Изменить стиль страницы

Навстречу нам, по-видимому, из синагоги, идет Вениамин. Руки у него заложены в рукава, голова втянута в воротник, так что торчит один только нос. Позади него торопливо шагает до глаз укутанная женщина.

— Ошер! — тянет меня за рукав Голда и поворачивает назад.

— Куда, Голда?

— Понимаешь, ветер…

И она пробирается заборами, а потом и вовсе идет задами. А чуть где-нибудь хлопнет дверь или послышится голос, она сразу жмется к какому-нибудь углу и спешит все время так, что я еле поспеваю за ней.

— Зачем мы плетемся дворами? Пойдемте, Голда, улицей.

— Что? — испуганно спрашивает она. — О чем это ты, Ошер?

— Ведь ветра уж нет.

— Да, да! — Она выпрямляется и вскидывает голову так что с платка сыплется снег. — Да, да! — выкрикивает она в ярости. — Ветра действительно нет.
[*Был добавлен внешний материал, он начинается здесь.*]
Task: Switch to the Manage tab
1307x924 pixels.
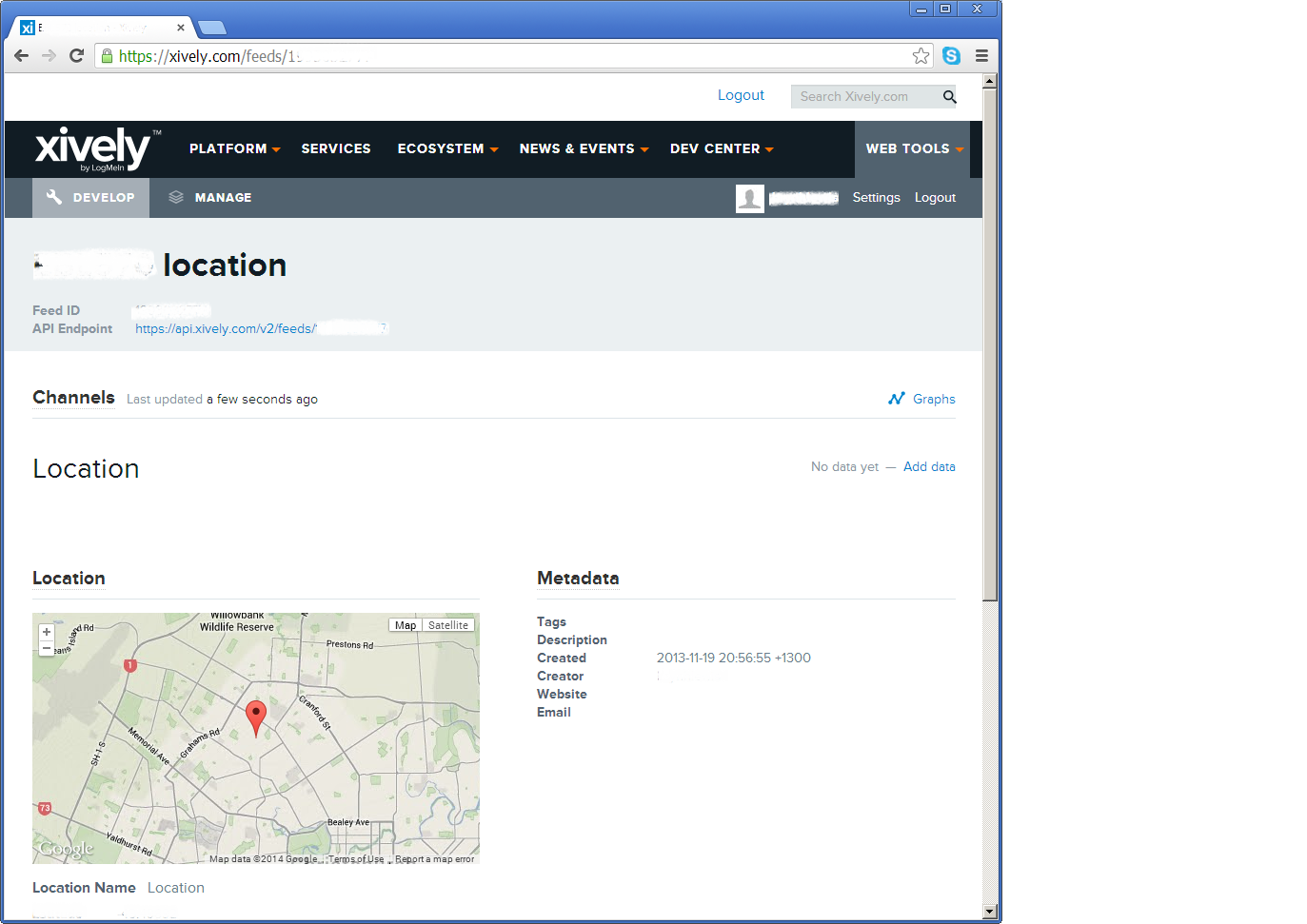Action: coord(210,198)
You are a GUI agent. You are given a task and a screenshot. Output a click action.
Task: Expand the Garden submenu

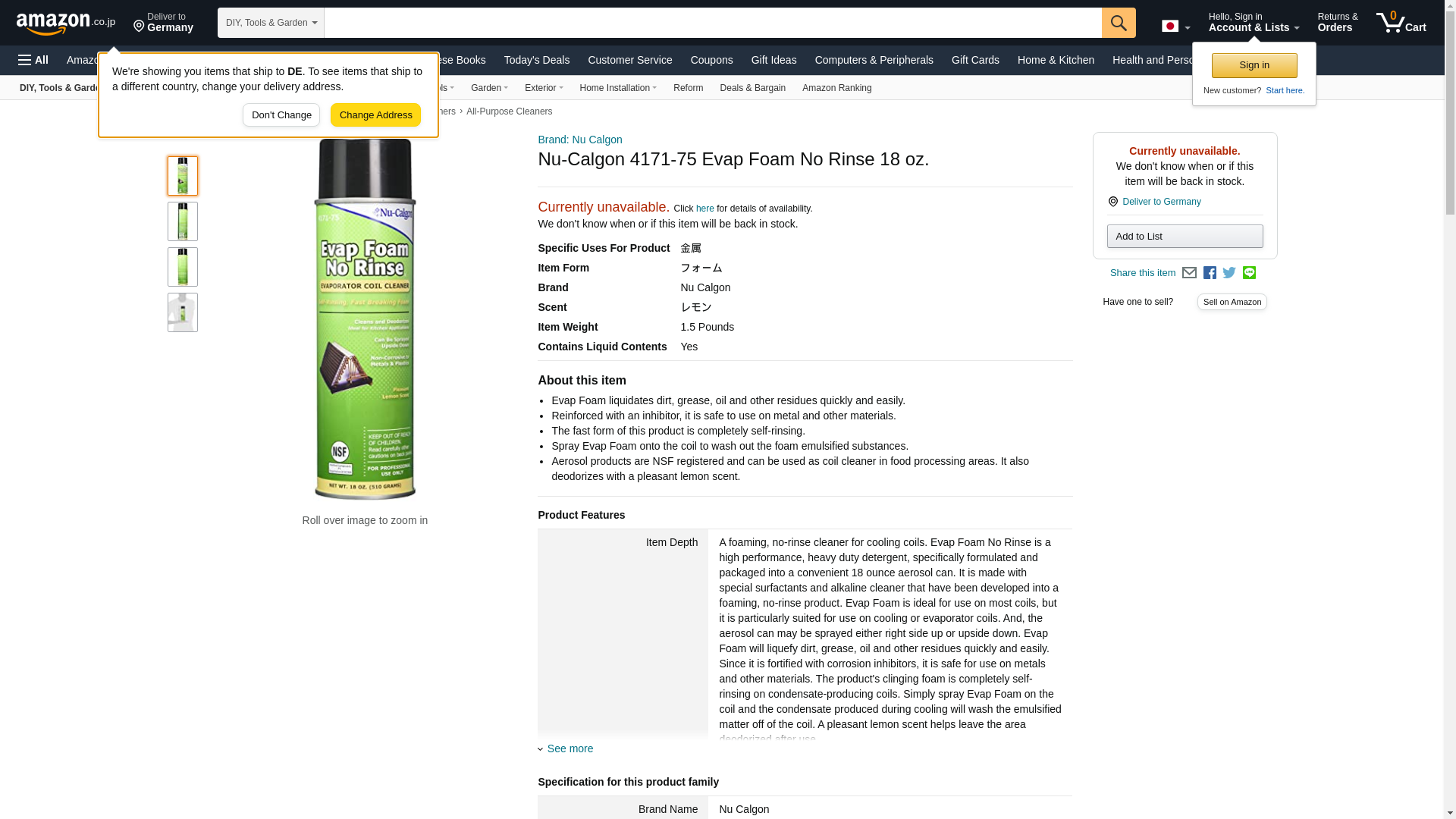489,88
И чего мы тут ползаем?..

Она выше поднимает ребенка и выбирается на шоссе. Голда теперь не торопится. На шоссе прохожих больше, и я примечаю, как встречные вглядываются в нее, а потом, остановившись, долго смотрят вслед.

Голда не оборачивается. У ее бровей появляются хорошо знакомые бугорочки гнева. Глаза под длинными заиндевелыми ресницами загораются и щурятся навстречу базарному фонарю.
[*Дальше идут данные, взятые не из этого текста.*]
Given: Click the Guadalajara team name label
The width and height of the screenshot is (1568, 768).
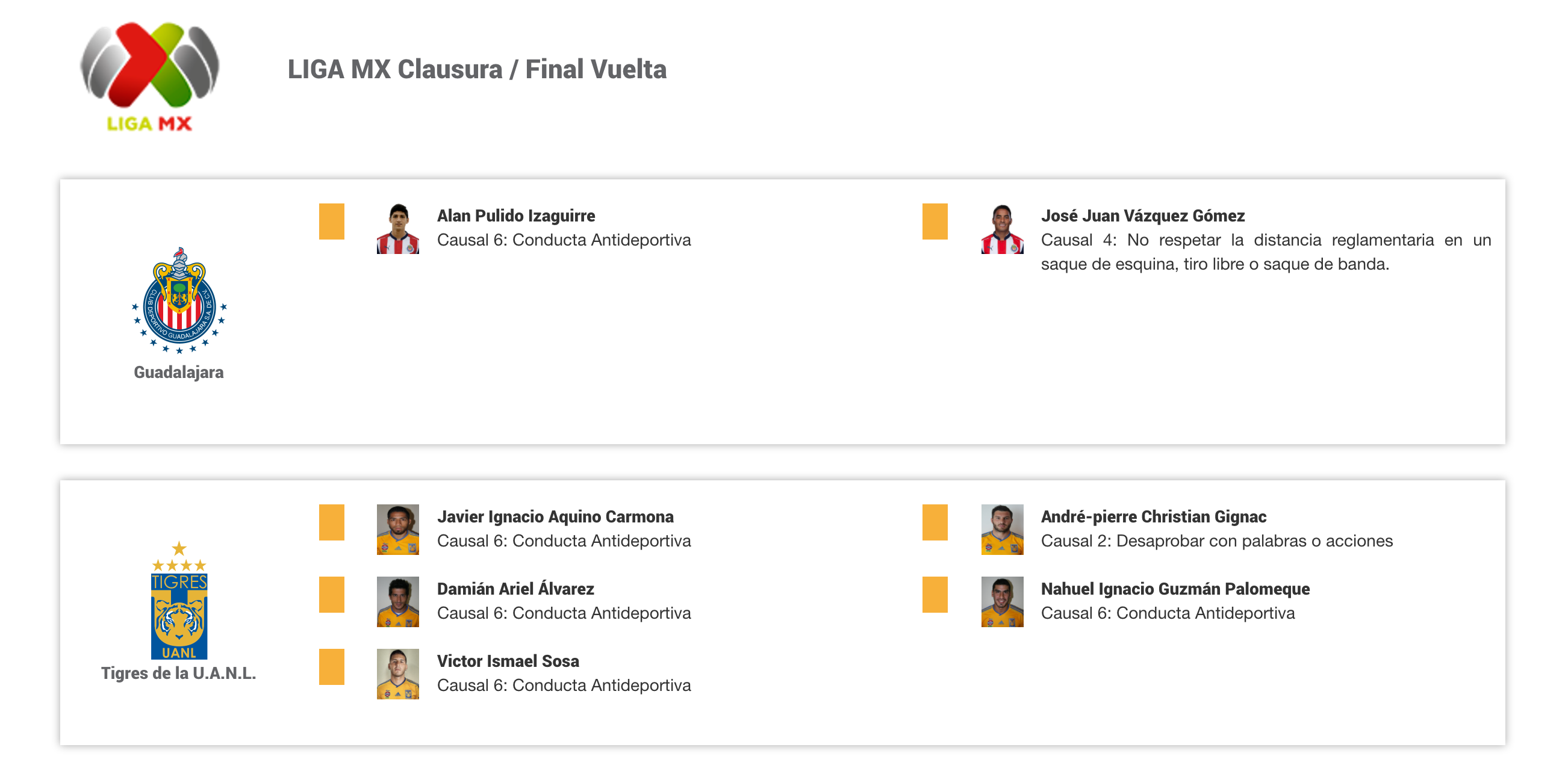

На базаре уже зажглись огни. Светятся окна кооперации. Вижу сквозь распахнутые ворота нашей конюшни огонь «летучей мыши».

— Вон он, наш коллектив, — показываю я в ту сторону.

— Что?

— Вон он, коллектив. Давайте зайдем — посмотрите!

— Ладно, зайдем! — И она заворачивает к нам.

Я беру ее за руку, потому что в конюшне не пройти из-за повозок, плугов, борон.

— Осторожно, Голда.

В конюшне полумрак. Никого нет. Слышно только, как с чердака сбрасывают сено и кто-то возится у лошадей.

— Вот это, Голда, шлеи, — весело говорю я. Потом я подвожу ее к развешенным по стенам уздечкам, вожжам и другой упряжи. — А вот наши лошади. Они едят из яслей. Это бороны.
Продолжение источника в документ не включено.